Infinitism in Epistemology

This article provides an overview of infinitism in epistemology. Infinitism is a family of views in epistemology about the structure of knowledge and epistemic justification. It contrasts naturally with coherentism and foundationalism. All three views agree that knowledge or justification requires an appropriately structured chain of reasons. What form may such a chain take? Foundationalists opt for non-repeating finite chains. Coherentists (at least linear coherentists) opt for repeating finite chains. Infinitists opt for non-repeating infinite chains. Appreciable interest in infinitism as a genuine competitor to coherentism and foundationalism developed only in the early twenty-first century.

The article introduces infinitism by explaining its intuitive motivations and the context in which they arise. Next it discusses the history of infinitism, which is mostly one of neglect, punctuated by brief moments of hostile dismissal. Then there is a survey of arguments for and against infinitism.

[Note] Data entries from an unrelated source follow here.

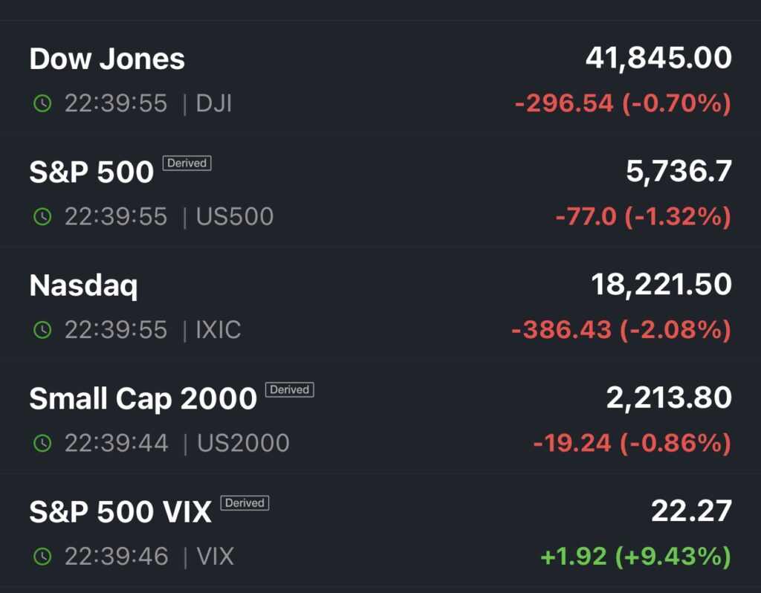Open the Dow Jones index

[107, 59]
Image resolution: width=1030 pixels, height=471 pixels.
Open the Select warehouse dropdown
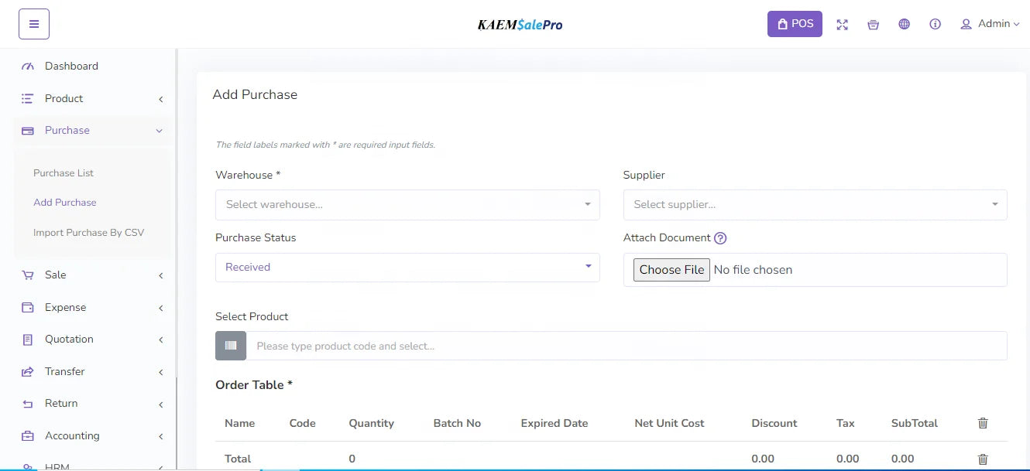[x=407, y=205]
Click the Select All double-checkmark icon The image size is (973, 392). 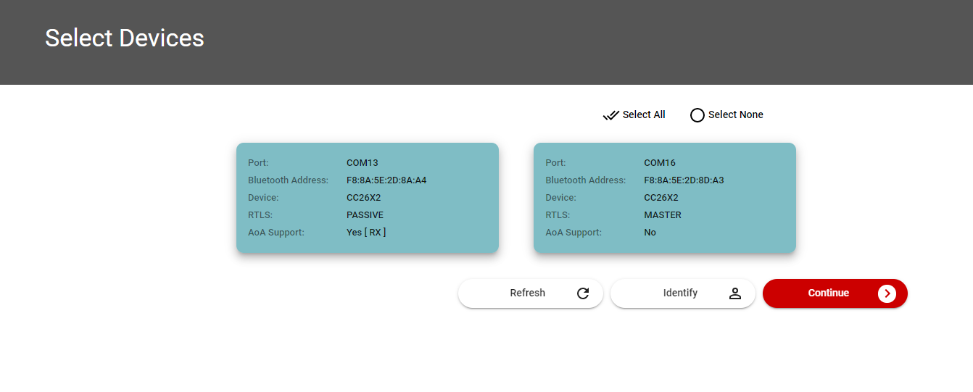point(610,115)
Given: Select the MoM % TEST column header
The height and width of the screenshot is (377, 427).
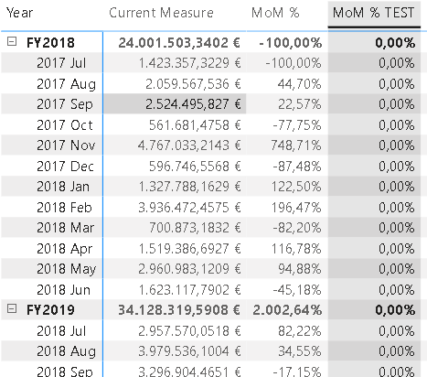Looking at the screenshot, I should tap(374, 13).
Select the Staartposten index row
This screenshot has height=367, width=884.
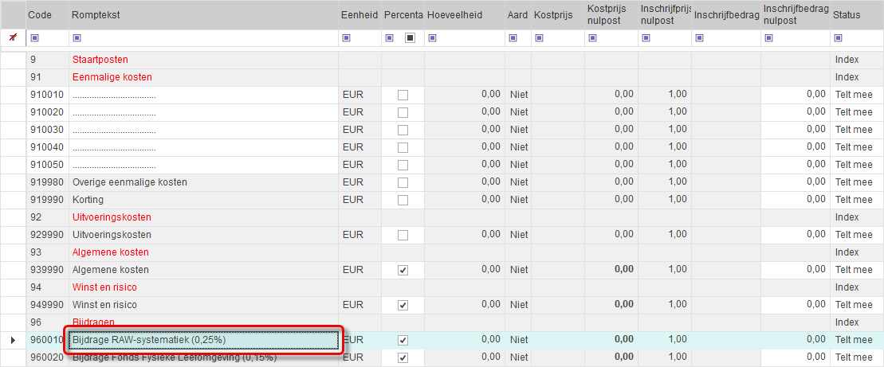coord(100,60)
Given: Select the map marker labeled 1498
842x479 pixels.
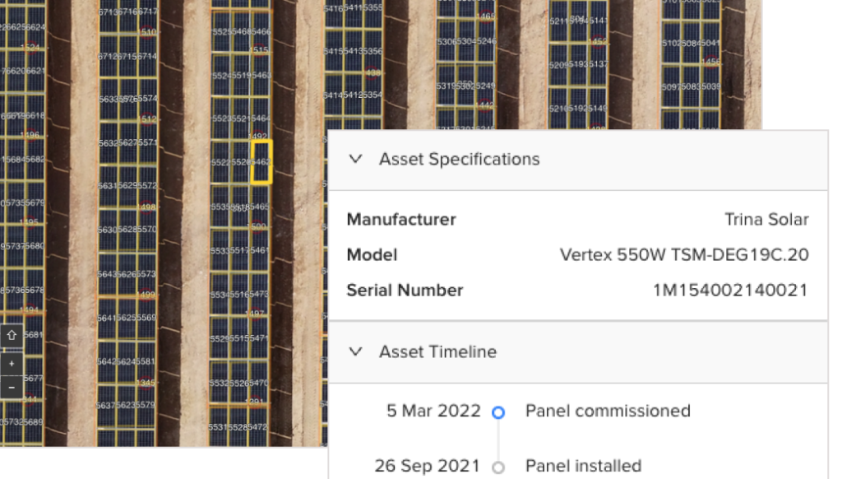Looking at the screenshot, I should 146,207.
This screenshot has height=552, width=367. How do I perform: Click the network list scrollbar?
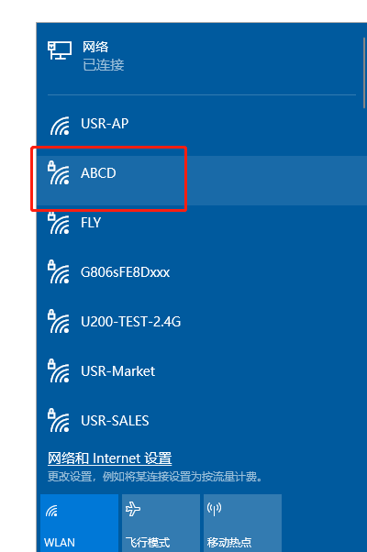(364, 72)
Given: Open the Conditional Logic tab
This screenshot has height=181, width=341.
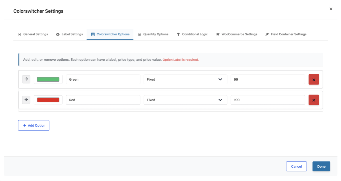Looking at the screenshot, I should pos(192,34).
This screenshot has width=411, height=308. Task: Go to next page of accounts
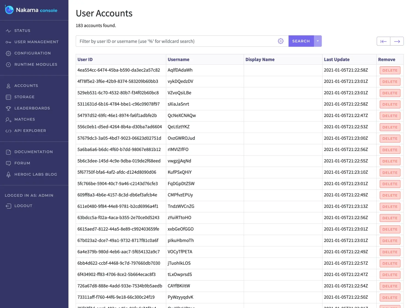click(397, 41)
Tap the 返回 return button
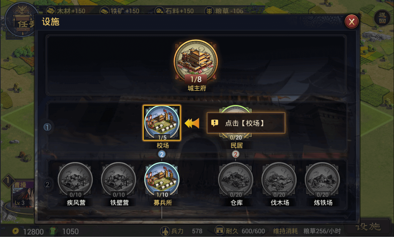394x237 pixels. (x=382, y=18)
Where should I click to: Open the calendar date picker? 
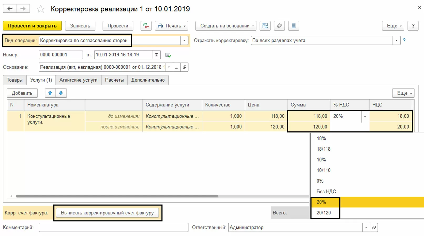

For the most part, philosophers have assumed that knowledge requires justified belief. That is, for some proposition (statement, claim or sentence) P, if you know that P, then you have a justified belief that P. Knowledge that P thus inherits its structure from the structure of the constituent justified belief that P. If the justified belief is inferential, then so is the knowledge. If the justified belief is “basic,” then so is the knowledge. These assumptions are taken for granted in the present article.

Table of Contents

  1. Introduction
  2. Historical Discussion of Infinitism
  3. Contemporary Arguments for Infinitism
    1. The Features Argument
    2. Regress Arguments
      1. The Enhancement Argument
      2. The Interrogation Argument
    3. The Proceduralist Argument
  4. Common Objections to Infinitism
    1. The Finite Mind Objection
    2. The Proof of Concept Objection
    3. The AC/DC Objection
    4. The Unexplained Origin Objection
    5. The Misdescription Objection
  5. References and Further Reading
    1. References
    2. Further Reading

1. Introduction

We often provide reasons for the things we believe in order to justify holding the beliefs. But what about the reasons? Do we need reasons for holding those reasons? And if so, do we need reasons for holding those reasons that were offered as reasons for our beliefs? We’re left to wonder:

Does this regress ever end?

Infinitism is designed to answer that question. Given that one of the goals of reasoning is to enhance the justification of a belief, Q, infinitism holds that there are two necessary (but not jointly sufficient) conditions for a reason in a chain to be capable of enhancing the justification of Q:

  1. No reason can be Q itself, or equivalent to a conjunction containing Q as a conjunct. That is, circular reasoning is excluded.
  2. No reason is sufficiently justified in the absence of a further reason. That is, there are no foundational reasons.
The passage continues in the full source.